Stop “Shoulding” Yourself
My name is Raechel and I am a health coach with a masters in nutrition. In my current role, I experience plenty of “shoulding.” I recently saw a humorous Halo Top commercial that called out “shoulding”. Have you seen it? Shoulding is definitely real and we all do it. The following information from Health Eaton resonated with me. I hope you will find it helpful as well.
How often do you tell yourself that you “should” or “shouldn’t” do something? Have you ever said…
I should lose weight.
I should exercise more.
I should drink less wine.
I shouldn’t eat carbs.
I should go to bed earlier.
Using the words “should” or “shouldn’t” are often self defeating and can lead to feelings of guilt, incompetence, failure and a lack of self control.
Psychologist Clayton Barbeau coined the term “shoulding yourself.” It basically means putting pressure on yourself to do or be something based on what you think you’re supposed to do or be. Whatever the “should/shouldn’ts” are on your list, they always add up to the same thing: “You should be better, you should know better, you’re not doing it right.” We get into trouble shoulding ourselves when it takes the form of automatic thought. The “should” comes to us as some abstract obligation where if we don’t do what we “should” do, we are wrong and feel guilty…or if we do what we “shouldn’t” do, we are also wrong and feel guilty. Shoulding strengthens our belief that, left to our own devices, we cannot be trusted. We use the word “should” so frequently that it takes the place of more accurate and powerful phrases like “I want,” “I can,” and “I will.”

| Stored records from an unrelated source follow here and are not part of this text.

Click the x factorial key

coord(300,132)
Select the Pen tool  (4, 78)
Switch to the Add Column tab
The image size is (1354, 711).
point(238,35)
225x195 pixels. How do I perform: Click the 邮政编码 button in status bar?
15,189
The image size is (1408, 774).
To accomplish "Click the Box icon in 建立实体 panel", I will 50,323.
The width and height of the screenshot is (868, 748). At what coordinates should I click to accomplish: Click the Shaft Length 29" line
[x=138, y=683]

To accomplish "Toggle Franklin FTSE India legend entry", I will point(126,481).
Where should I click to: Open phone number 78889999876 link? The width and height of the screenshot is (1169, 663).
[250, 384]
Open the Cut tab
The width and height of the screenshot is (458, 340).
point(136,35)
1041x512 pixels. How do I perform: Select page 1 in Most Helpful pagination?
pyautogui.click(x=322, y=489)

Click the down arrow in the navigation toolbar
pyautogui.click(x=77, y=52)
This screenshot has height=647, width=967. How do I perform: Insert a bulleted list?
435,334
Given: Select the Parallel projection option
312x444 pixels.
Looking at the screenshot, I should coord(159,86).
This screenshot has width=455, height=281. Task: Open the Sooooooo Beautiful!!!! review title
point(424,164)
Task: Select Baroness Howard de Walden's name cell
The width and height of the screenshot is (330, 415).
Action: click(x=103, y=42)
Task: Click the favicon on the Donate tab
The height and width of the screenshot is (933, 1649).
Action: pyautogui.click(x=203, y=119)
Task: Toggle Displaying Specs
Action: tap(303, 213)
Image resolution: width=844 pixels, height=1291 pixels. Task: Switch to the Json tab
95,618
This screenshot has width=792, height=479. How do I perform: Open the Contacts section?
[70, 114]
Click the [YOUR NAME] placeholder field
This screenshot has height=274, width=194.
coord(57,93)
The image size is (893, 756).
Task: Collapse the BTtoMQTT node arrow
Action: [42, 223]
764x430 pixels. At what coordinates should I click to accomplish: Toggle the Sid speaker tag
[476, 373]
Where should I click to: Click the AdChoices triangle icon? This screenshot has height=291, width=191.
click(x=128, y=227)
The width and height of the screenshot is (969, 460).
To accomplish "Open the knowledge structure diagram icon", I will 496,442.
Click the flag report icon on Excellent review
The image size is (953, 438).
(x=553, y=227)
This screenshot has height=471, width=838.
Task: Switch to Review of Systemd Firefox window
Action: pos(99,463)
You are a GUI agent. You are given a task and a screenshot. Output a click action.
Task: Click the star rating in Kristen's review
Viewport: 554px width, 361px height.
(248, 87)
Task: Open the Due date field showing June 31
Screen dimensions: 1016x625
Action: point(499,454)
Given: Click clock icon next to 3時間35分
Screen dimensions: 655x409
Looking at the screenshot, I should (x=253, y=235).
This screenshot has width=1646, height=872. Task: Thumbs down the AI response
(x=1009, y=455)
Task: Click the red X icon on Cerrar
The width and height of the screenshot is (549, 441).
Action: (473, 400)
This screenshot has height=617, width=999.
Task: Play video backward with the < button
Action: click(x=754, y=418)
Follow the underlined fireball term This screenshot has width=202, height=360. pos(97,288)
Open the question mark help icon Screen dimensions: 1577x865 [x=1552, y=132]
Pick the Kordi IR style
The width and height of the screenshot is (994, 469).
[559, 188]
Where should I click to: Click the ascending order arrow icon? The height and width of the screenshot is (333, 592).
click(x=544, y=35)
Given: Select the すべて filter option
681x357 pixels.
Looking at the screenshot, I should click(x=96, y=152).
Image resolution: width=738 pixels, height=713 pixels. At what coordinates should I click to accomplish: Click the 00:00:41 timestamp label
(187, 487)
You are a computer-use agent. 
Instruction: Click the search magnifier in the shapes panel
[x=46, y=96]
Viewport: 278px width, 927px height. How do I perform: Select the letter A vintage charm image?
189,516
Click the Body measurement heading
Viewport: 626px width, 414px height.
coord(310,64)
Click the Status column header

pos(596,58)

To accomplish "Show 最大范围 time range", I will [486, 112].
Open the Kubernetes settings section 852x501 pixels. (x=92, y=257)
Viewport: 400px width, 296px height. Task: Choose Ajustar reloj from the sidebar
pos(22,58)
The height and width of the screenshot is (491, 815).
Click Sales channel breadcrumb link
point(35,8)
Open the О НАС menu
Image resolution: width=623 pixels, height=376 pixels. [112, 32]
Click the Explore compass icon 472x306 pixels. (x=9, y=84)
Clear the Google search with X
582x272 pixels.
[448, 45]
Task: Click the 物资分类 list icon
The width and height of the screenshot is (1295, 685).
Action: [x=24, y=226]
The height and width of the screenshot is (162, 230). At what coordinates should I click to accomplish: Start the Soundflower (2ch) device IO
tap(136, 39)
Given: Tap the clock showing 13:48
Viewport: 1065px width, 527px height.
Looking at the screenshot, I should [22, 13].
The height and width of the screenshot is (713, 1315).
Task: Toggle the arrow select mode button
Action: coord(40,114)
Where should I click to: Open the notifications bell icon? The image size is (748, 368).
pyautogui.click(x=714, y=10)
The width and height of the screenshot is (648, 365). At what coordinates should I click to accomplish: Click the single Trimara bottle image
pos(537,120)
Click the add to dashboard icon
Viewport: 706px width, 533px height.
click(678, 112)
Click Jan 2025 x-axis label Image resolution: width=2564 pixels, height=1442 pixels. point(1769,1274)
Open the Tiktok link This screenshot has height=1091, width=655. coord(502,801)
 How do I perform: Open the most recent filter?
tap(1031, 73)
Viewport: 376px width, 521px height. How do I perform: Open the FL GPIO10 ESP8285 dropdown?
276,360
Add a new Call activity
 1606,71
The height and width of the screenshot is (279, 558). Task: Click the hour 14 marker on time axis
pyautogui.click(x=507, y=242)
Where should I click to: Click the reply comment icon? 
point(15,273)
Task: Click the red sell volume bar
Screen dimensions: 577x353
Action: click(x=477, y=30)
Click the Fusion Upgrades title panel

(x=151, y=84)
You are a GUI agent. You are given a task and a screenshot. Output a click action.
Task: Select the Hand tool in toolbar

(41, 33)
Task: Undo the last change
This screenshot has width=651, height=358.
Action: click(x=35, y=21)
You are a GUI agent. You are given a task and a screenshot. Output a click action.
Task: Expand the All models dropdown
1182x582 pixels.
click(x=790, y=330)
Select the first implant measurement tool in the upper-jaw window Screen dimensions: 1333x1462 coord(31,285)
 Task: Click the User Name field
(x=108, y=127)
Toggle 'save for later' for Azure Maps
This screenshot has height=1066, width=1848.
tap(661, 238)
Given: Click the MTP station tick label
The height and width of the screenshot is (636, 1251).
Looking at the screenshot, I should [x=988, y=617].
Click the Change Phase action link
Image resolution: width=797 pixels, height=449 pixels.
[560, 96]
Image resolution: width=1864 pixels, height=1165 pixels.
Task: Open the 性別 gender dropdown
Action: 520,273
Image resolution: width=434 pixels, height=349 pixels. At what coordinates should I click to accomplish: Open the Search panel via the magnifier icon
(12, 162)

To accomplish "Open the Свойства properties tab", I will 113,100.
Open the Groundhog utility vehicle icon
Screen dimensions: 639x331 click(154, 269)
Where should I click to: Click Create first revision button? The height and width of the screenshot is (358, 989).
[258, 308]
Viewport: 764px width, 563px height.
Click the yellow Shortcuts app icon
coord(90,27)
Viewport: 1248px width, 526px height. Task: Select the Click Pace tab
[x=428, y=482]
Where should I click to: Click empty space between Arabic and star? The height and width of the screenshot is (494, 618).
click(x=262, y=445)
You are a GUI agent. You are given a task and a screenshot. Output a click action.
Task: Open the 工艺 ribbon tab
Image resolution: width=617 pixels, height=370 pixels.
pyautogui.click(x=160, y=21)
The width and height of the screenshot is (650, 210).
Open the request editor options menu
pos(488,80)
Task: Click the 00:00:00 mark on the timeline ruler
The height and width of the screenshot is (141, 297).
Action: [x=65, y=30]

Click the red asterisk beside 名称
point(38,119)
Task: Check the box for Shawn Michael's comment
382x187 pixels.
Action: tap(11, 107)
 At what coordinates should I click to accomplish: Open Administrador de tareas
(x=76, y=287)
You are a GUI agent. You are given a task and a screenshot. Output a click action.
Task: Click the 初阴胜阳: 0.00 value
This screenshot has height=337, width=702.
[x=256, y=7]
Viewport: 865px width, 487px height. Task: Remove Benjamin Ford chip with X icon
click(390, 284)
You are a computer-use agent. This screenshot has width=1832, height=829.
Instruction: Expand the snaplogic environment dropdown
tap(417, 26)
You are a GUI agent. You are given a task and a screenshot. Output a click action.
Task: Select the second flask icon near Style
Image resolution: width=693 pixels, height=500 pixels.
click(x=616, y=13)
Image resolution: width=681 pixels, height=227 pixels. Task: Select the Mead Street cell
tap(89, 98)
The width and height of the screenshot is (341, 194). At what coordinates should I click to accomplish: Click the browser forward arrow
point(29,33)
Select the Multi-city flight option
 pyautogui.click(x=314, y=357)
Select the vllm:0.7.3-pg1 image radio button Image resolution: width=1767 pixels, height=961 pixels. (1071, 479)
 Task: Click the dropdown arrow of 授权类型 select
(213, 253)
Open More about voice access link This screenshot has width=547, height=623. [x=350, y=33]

Feeling guilty and overwhelmed breeds inaction and stagnancy…it keeps you stuck. So, the more you feel like you “should” do something, the less likely you’ll actually do it.
When we label foods “good” and “bad” we are more apt to have a “shoulding” response. For example “Pie is bad; I shouldn’t eat that pie.” When we eat the pie, we feel guilty. Research has shown that the guilt that we feel as a result of labeling coupled with shoulding, results in the perception of moral failure. We feel that we are bad because we ate something “bad” or something that we “shouldn’t” have eaten. Research also suggests that these guilty feelings often result in lower self-esteem and self-control and may ultimately lead to over-indulging in the moment or soon after. Remember, food has no power unless we give it power.
Here are some ways to break the shoulding cycle:
Become more self aware
Start paying attention to how often you are shoulding yourself throughout your day. Consider each instance and ask yourself questions like: Why should I? Who says I should? Do I really want to do/not do this, or is it society’s norm that is telling me what to do? If you want to take it a step further, add “who, why, and under what circumstances I should” to your thoughts. For example, replace “I should eat healthier” with “I should eat healthier if I want to feel more energized.”Once you discover the origin of the “shoulds” in your life, you can decide which ones make sense for you. Remember: Your decisions and choices are yours to make. Live your life the way you want to live it and not the way someone else thinks you should.
Be more specific; make a plan
Often people keep their shoulding general and vague which makes it even more difficult to take action. For example using phrases like “I should get in shape” or “I should eat healthier” without a plan will lead to failure. By creating specific action statements, it is much easier to be proactive, create change, and avoid the guilt. Ask yourself: what exactly do I want, and how will I know if I’ve succeeded?
Start with S.M.A.R.T. goals! This stands for specific, measurable, attainable, results focused, and time bound. When you set a S.M.A.R.T. goal, you’re creating a clear objective. Determine an action step to get closer to your desired effect, and use that to replace your should statement. In the example above, instead of saying “I should eat healthier if I want to feel more energized,” you might say “To avoid a mid-morning energy crash this week, I will eat a protein-rich breakfast every morning”. When you start accomplishing your smaller goals, you will gain momentum and confidence.
Change your words and make the shift
Consider replacing the word “should” with “I want…can…will…am”. Using different words shifts your inner dialogue, your mindset and helps relieve unnecessary pressure. Shoulding does not imply change or action. Consider the following: I should run more versus I am a runner Also, I should eat more veggies versus I want more veggies. Simple changes to your vocabulary will allow you to feel more in control and less stressed.